(Records for processing Opens)
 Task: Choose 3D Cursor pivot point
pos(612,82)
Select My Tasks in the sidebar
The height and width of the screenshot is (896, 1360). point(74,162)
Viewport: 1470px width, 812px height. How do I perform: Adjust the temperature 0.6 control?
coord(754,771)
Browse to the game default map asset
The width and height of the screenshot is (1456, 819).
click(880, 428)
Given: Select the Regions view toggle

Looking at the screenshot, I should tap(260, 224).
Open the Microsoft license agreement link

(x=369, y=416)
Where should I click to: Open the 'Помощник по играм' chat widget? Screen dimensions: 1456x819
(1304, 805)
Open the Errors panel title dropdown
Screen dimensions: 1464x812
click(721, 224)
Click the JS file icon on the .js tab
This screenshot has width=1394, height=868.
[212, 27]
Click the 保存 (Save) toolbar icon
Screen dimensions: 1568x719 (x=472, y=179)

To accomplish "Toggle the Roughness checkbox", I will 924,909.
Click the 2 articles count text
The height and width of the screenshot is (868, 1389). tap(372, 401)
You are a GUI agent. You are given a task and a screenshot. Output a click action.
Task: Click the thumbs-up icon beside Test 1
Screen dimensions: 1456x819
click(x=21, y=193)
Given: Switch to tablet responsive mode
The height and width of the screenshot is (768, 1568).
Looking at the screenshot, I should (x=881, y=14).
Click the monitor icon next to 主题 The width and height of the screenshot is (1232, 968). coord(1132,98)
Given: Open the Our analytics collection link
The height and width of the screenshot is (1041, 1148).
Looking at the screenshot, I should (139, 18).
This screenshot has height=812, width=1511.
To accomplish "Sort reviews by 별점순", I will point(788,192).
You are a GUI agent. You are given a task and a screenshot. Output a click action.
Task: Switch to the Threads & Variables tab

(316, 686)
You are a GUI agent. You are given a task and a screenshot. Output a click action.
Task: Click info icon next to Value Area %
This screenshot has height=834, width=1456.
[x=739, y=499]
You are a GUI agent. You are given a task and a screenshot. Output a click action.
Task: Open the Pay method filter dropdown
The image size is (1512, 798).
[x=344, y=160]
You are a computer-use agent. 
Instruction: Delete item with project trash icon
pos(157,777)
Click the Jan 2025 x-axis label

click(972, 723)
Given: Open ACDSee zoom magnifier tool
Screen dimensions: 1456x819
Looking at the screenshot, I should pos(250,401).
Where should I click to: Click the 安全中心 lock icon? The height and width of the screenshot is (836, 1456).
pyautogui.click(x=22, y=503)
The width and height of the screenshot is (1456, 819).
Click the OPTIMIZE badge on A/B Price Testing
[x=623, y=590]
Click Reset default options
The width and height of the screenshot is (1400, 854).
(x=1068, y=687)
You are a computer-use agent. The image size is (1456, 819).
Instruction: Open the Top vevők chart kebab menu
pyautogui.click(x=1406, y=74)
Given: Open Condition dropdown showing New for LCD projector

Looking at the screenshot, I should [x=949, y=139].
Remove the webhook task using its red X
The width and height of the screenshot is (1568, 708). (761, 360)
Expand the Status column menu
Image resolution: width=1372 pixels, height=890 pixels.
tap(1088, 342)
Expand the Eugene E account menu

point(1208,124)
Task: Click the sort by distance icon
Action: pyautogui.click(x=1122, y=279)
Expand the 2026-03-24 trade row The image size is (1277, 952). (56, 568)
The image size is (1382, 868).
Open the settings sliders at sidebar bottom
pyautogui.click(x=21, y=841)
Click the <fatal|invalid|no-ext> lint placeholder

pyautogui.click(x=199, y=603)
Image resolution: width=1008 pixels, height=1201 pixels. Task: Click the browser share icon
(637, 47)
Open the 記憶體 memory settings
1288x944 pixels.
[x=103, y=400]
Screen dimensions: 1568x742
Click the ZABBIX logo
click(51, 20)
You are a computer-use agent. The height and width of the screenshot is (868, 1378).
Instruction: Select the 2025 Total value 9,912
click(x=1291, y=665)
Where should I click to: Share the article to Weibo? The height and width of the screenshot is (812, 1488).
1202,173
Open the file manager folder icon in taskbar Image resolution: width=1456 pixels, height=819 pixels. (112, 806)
(Records for processing Closes)
Activity | Take the stretch of lines above from the one containing "Given: Select the Regions view toggle" through the one containing "Given: Open ACDSee zoom magnifier tool" and repeat it exactly, adding no other line.

Finished task |
Given: Select the Regions view toggle

Looking at the screenshot, I should tap(260, 224).
Open the Microsoft license agreement link

(x=369, y=416)
Where should I click to: Open the 'Помощник по играм' chat widget? Screen dimensions: 1456x819
(1304, 805)
Open the Errors panel title dropdown
Screen dimensions: 1464x812
click(721, 224)
Click the JS file icon on the .js tab
This screenshot has width=1394, height=868.
[212, 27]
Click the 保存 (Save) toolbar icon
Screen dimensions: 1568x719 (x=472, y=179)

To accomplish "Toggle the Roughness checkbox", I will 924,909.
Click the 2 articles count text
The height and width of the screenshot is (868, 1389). tap(372, 401)
You are a GUI agent. You are given a task and a screenshot. Output a click action.
Task: Click the thumbs-up icon beside Test 1
Screen dimensions: 1456x819
click(x=21, y=193)
Given: Switch to tablet responsive mode
The height and width of the screenshot is (768, 1568).
Looking at the screenshot, I should (x=881, y=14).
Click the monitor icon next to 主题 The width and height of the screenshot is (1232, 968). coord(1132,98)
Given: Open the Our analytics collection link
The height and width of the screenshot is (1041, 1148).
Looking at the screenshot, I should (139, 18).
This screenshot has height=812, width=1511.
To accomplish "Sort reviews by 별점순", I will point(788,192).
You are a GUI agent. You are given a task and a screenshot. Output a click action.
Task: Switch to the Threads & Variables tab

(316, 686)
You are a GUI agent. You are given a task and a screenshot. Output a click action.
Task: Click info icon next to Value Area %
This screenshot has height=834, width=1456.
[x=739, y=499]
You are a GUI agent. You are given a task and a screenshot. Output a click action.
Task: Open the Pay method filter dropdown
The image size is (1512, 798).
[x=344, y=160]
You are a computer-use agent. 
Instruction: Delete item with project trash icon
pos(157,777)
Click the Jan 2025 x-axis label

click(972, 723)
Given: Open ACDSee zoom magnifier tool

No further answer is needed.